#### Extracted data entries:
******

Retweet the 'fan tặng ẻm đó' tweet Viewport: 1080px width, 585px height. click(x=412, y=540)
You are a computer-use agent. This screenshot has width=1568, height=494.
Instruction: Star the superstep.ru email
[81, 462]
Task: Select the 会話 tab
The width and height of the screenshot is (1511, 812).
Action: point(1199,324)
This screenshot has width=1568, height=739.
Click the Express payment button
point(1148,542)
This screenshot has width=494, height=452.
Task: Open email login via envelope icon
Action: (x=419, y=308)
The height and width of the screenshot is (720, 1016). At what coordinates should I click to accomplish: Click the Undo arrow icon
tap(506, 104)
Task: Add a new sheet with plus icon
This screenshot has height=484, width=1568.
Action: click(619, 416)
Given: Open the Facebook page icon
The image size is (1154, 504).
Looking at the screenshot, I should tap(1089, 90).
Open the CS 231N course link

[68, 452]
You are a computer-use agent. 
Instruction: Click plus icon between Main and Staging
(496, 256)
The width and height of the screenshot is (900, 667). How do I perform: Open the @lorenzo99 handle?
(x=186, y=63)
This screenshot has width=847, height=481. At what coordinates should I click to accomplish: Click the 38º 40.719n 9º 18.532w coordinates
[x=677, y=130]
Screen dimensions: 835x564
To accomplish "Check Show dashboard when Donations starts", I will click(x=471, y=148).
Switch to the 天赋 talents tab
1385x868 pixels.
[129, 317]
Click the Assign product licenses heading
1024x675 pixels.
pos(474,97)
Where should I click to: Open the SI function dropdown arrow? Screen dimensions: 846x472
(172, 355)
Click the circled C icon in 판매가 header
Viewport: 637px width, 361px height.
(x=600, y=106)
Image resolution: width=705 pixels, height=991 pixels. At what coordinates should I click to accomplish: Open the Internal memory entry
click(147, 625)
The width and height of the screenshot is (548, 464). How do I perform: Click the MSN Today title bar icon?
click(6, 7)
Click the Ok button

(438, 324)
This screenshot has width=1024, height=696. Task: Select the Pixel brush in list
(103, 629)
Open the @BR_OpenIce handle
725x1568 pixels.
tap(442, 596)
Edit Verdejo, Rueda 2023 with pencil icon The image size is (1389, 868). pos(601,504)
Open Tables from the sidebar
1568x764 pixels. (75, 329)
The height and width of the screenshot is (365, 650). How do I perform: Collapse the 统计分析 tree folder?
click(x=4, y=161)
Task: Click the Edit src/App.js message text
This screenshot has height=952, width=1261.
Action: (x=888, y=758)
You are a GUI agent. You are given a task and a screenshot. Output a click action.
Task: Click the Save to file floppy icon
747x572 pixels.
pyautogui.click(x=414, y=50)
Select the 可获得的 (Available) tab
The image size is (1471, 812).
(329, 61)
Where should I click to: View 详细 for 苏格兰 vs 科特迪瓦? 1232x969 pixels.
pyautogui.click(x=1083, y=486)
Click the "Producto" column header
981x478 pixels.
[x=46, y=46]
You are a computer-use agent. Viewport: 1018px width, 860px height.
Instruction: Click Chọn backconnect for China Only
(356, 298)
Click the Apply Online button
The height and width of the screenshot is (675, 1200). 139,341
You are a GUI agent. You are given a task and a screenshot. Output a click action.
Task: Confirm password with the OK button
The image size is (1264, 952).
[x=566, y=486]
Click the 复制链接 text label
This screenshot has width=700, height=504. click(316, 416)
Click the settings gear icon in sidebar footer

******

#### Task:
Above are some records. Print them all exactly.

#### Solution:
Retweet the 'fan tặng ẻm đó' tweet Viewport: 1080px width, 585px height. click(x=412, y=540)
You are a computer-use agent. This screenshot has width=1568, height=494.
Instruction: Star the superstep.ru email
[81, 462]
Task: Select the 会話 tab
The width and height of the screenshot is (1511, 812).
Action: point(1199,324)
This screenshot has width=1568, height=739.
Click the Express payment button
point(1148,542)
This screenshot has width=494, height=452.
Task: Open email login via envelope icon
Action: (x=419, y=308)
The height and width of the screenshot is (720, 1016). At what coordinates should I click to accomplish: Click the Undo arrow icon
tap(506, 104)
Task: Add a new sheet with plus icon
This screenshot has height=484, width=1568.
Action: click(619, 416)
Given: Open the Facebook page icon
The image size is (1154, 504).
Looking at the screenshot, I should tap(1089, 90).
Open the CS 231N course link

[68, 452]
You are a computer-use agent. 
Instruction: Click plus icon between Main and Staging
(496, 256)
The width and height of the screenshot is (900, 667). How do I perform: Open the @lorenzo99 handle?
(x=186, y=63)
This screenshot has width=847, height=481. At what coordinates should I click to accomplish: Click the 38º 40.719n 9º 18.532w coordinates
[x=677, y=130]
Screen dimensions: 835x564
To accomplish "Check Show dashboard when Donations starts", I will click(x=471, y=148).
Switch to the 天赋 talents tab
1385x868 pixels.
[129, 317]
Click the Assign product licenses heading
1024x675 pixels.
pos(474,97)
Where should I click to: Open the SI function dropdown arrow? Screen dimensions: 846x472
(172, 355)
Click the circled C icon in 판매가 header
Viewport: 637px width, 361px height.
(x=600, y=106)
Image resolution: width=705 pixels, height=991 pixels. At what coordinates should I click to accomplish: Open the Internal memory entry
click(147, 625)
The width and height of the screenshot is (548, 464). How do I perform: Click the MSN Today title bar icon?
click(6, 7)
Click the Ok button

(438, 324)
This screenshot has width=1024, height=696. Task: Select the Pixel brush in list
(103, 629)
Open the @BR_OpenIce handle
725x1568 pixels.
tap(442, 596)
Edit Verdejo, Rueda 2023 with pencil icon The image size is (1389, 868). pos(601,504)
Open Tables from the sidebar
1568x764 pixels. (75, 329)
The height and width of the screenshot is (365, 650). How do I perform: Collapse the 统计分析 tree folder?
click(x=4, y=161)
Task: Click the Edit src/App.js message text
This screenshot has height=952, width=1261.
Action: (x=888, y=758)
You are a GUI agent. You are given a task and a screenshot. Output a click action.
Task: Click the Save to file floppy icon
747x572 pixels.
pyautogui.click(x=414, y=50)
Select the 可获得的 (Available) tab
The image size is (1471, 812).
(329, 61)
Where should I click to: View 详细 for 苏格兰 vs 科特迪瓦? 1232x969 pixels.
pyautogui.click(x=1083, y=486)
Click the "Producto" column header
981x478 pixels.
[x=46, y=46]
You are a computer-use agent. Viewport: 1018px width, 860px height.
Instruction: Click Chọn backconnect for China Only
(356, 298)
Click the Apply Online button
The height and width of the screenshot is (675, 1200). 139,341
You are a GUI agent. You are given a task and a screenshot. Output a click action.
Task: Confirm password with the OK button
The image size is (1264, 952).
[x=566, y=486]
Click the 复制链接 text label
This screenshot has width=700, height=504. click(316, 416)
Click the settings gear icon in sidebar footer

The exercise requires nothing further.